610,000 dead in 2024. Three-quarters of them children under five in Africa. And until last week, the very youngest — newborns and infants weighing between two and five kilograms — had no malaria drug designed for them.

Doctors treated the smallest malaria patients with formulations calibrated for older children, adjusting doses by guesswork and hoping for the best. That gap closed on April 24, when the World Health Organization prequalified Coartem Baby, the first antimalarial developed specifically for infants. The decision does more than certify safety and efficacy. It unlocks the procurement pipelines that supply public health systems across malaria-endemic countries.

The numbers behind the gap

According to the WHO’s World Malaria Report 2025, there were an estimated 282 million malaria cases in 2024 — roughly nine million more than the previous year. Some 30 million babies are born annually in malaria-endemic regions of Africa. A large survey across West Africa found infection rates in infants under six months ranging from 3.4% to as high as 18.4%.

Yet data on malaria in the youngest infants remains remarkably thin. They are rarely included in clinical trials. For decades, a prevailing assumption held that babies retained immunity from their mothers during pregnancy and breastfeeding, making infection unlikely. Research has steadily dismantled that belief, but the pharmacological response lagged.

The result was a clinical gap that mattered. Infants weighing under 4.5 kilograms received formulations built for older children, increasing the risk of dosing errors, side effects, and toxicity. As Dr Emmanuel Aidoo, a pediatrician at Methodist Hospital in Ankaase, Ghana, put it: “As doctors we’ve tended to look for malaria in older children, but when newborn babies got sick nobody seemed to know what to do.”

What prequalification unlocks

WHO prequalification is less a scientific verdict than a logistical skeleton key. It certifies that a medicine meets international standards — and, critically, allows UN procurement agencies and national health ministries to purchase the drug in bulk for public-sector distribution.

Coartem Baby, developed by Novartis in collaboration with the Medicines for Malaria Venture (MMV), pairs two established antimalarial compounds, artemether and lumefantrine, in a dispersible, cherry-flavored tablet designed to dissolve in liquid, including breast milk. It is calibrated for infants between two and five kilograms.

Novartis says it will make the treatment available on a “largely not-for-profit basis” in malaria-endemic regions. The company has delivered more than 1.1 billion treatment courses of its broader antimalarial Coartem since 1999, largely at no profit.

The trial that got it there

The CALINA trial, conducted between 2020 and 2024 across six African countries — Burkina Faso, the Democratic Republic of Congo, Kenya, Mali, Nigeria, and Zambia — found that Coartem Baby achieved therapeutic drug levels in the bloodstream comparable to those in older children, supporting effective parasite clearance. The trial was part of the PAMAfrica consortium, co-funded by the European & Developing Countries Clinical Trials Partnership and the Swedish International Development Cooperation Agency.

Given information:
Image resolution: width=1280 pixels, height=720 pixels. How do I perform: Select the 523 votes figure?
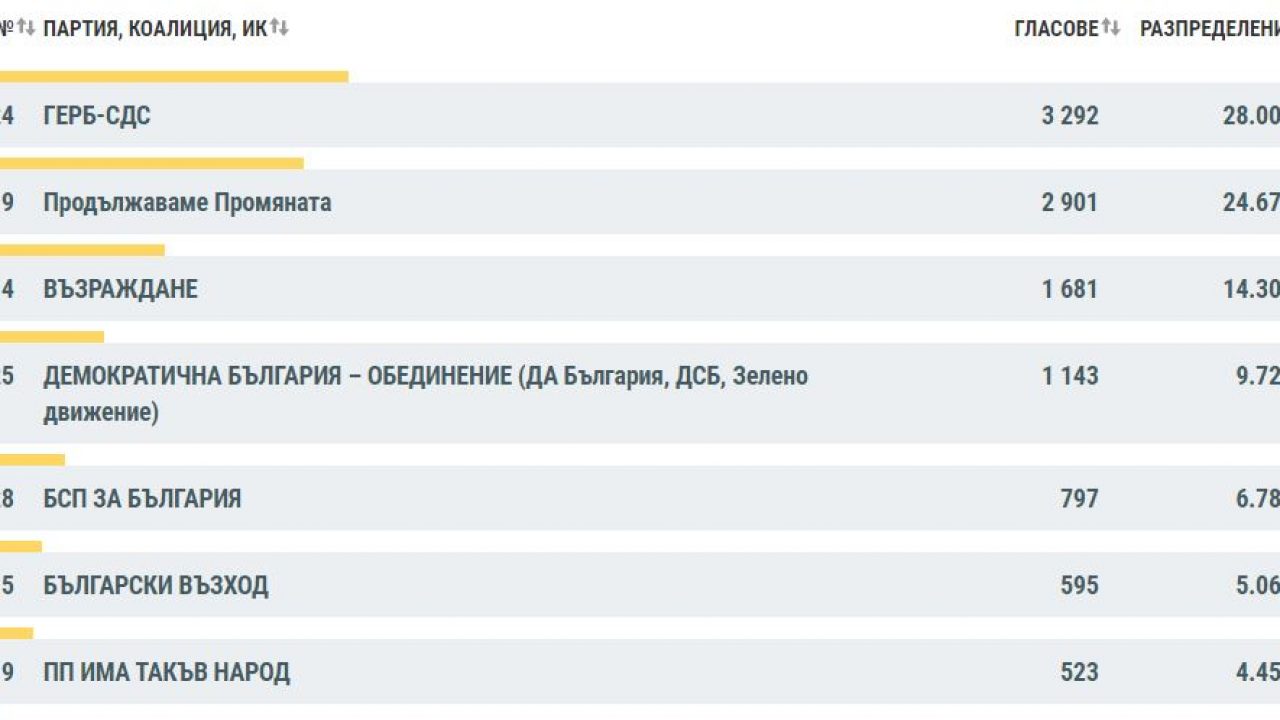(1079, 673)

Aim of the exercise:
Reproduce the passage of the Coartem Baby article from "Novartis says it" up to and including "Development Cooperation Agency.", replacing "therapeutic drug levels" with "effective drug concentrations".

Solution for this problem:
Novartis says it will make the treatment available on a “largely not-for-profit basis” in malaria-endemic regions. The company has delivered more than 1.1 billion treatment courses of its broader antimalarial Coartem since 1999, largely at no profit.

The trial that got it there

The CALINA trial, conducted between 2020 and 2024 across six African countries — Burkina Faso, the Democratic Republic of Congo, Kenya, Mali, Nigeria, and Zambia — found that Coartem Baby achieved effective drug concentrations in the bloodstream comparable to those in older children, supporting effective parasite clearance. The trial was part of the PAMAfrica consortium, co-funded by the European & Developing Countries Clinical Trials Partnership and the Swedish International Development Cooperation Agency.